Moreover, its operations lean heavily on the eastern and north-eastern regions.
About 64 per cent of Bandhan's branches and 80 per cent of its loan book are concentrated in the east and north east.
North accounts for a mere 4 per cent, south 2 per cent, central 8 per cent and west just 6 per cent of the bank's loan book.
Once eastern India market gets saturated, and Bandhan Bank expands in other regions, it will face a level-playing field in the new terrains as several private banks have now entered its niche of microfinance.
Kotak Mahindra Bank has acquired BSS Microfinance, IDFC Bank has acquired Grama Vidyal Microfinance, DCB Bank has acquired a stake in Annapurna Microfinance, and IndusInd Banks is awaiting regulatory clearances for its acquisition of a stake in Bharat Financial Inclusion, formerly SKS.
The limited corporate lending by Bandhan Bank has already proven to be a risky bet.
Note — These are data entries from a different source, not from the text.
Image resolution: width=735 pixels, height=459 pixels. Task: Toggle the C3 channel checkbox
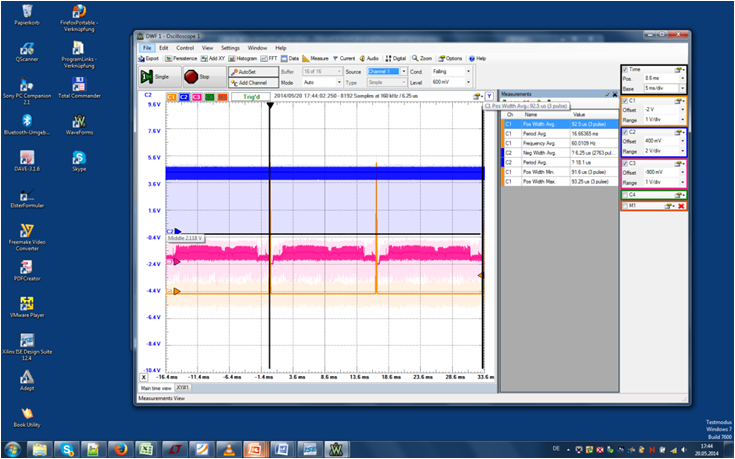(x=625, y=163)
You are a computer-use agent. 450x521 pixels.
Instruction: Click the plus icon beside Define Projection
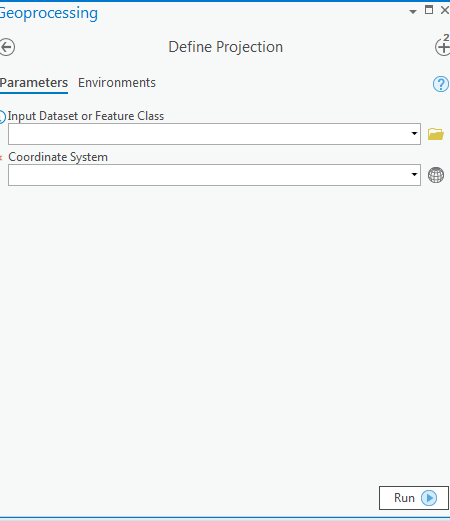click(443, 46)
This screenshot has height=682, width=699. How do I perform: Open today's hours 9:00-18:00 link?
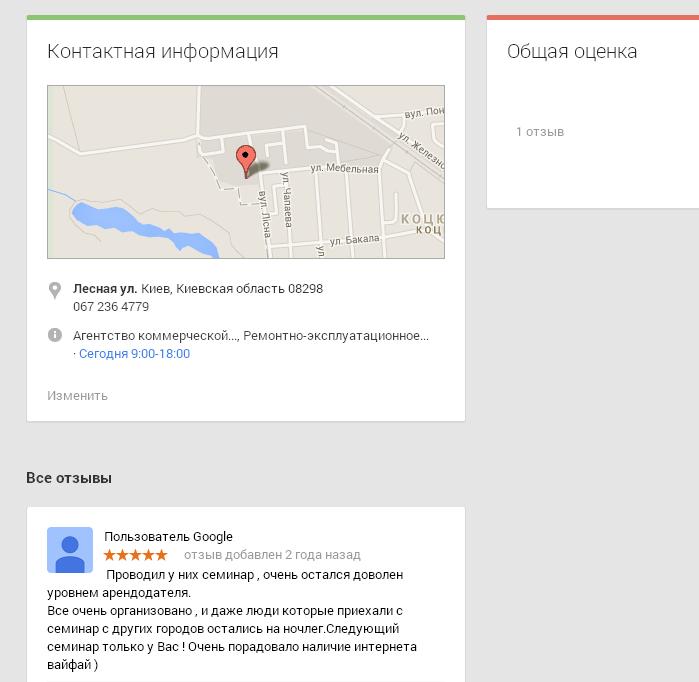coord(134,353)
Bandhan Bank has about Rs 3.8 million exposure to infrastructure lender IL&FS, which is facing acute liquidity crisis (so far a standard asset).
Sunil Samdani, chief financial officer of the bank, told analysts in an investor call that the loan was an "exception".
In the days ahead, another challenge for Bandhan would be to find the right way to dilute promoter share.
The promoters' shareholding at Bandhan Bank is about 82.28 per cent, which needs to be brought down to 40 per cent.
Some of the options listed by the bank to bring it down include acquisition in the microfinance or housing finance space and entering new business at the holding company level.
Recently, the Securities and Exchange board of India relaxed the one year post-IPO lock-in period norm for Bandhan, which means the promoters can now directly sell equity shares; an additional option for the bank.
Further, at the holding company level, Bandhan Bank can now engage in share transactions to enter mutual fund or insurance business.
However, these will be relatively new and riskier ventures for the bank, which has its expertise in microfinance.
Any tweak in the shareholding structure of the bank might also go against the holding company structure of banks favoured by the RBI.
Secondary sale of shares would mean more capital, which at this point is not needed by the bank.
"Any further issuance in the bank will depend on the requirement of capital in the bank to grow the business. Our capital adequacy as on June 2018 was 30 per cent plus, so currently we are adequately capitalised for the growth of our regular business," Samdani said in the analyst call.
Bandhan Bank has indicated its willingness to go for inorganic growth to meet the RBI norms.
"If there is an opportunity of any inorganic opportunity which makes sense for the bank and its shareholders, we will look at raising capital at the bank level," added Samdani.
Experts say an MFI could be an ideal fit for acquisition, given the synergy in operations, need for the bank to expand beyond east and north east and its huge capital base.
However, finding the right fit for acquisition in a short time is no easy task.
From zeroing in on the best means for stake dilution to moving beyond microfinance, a banking licence for Bandhan has come with many challenges.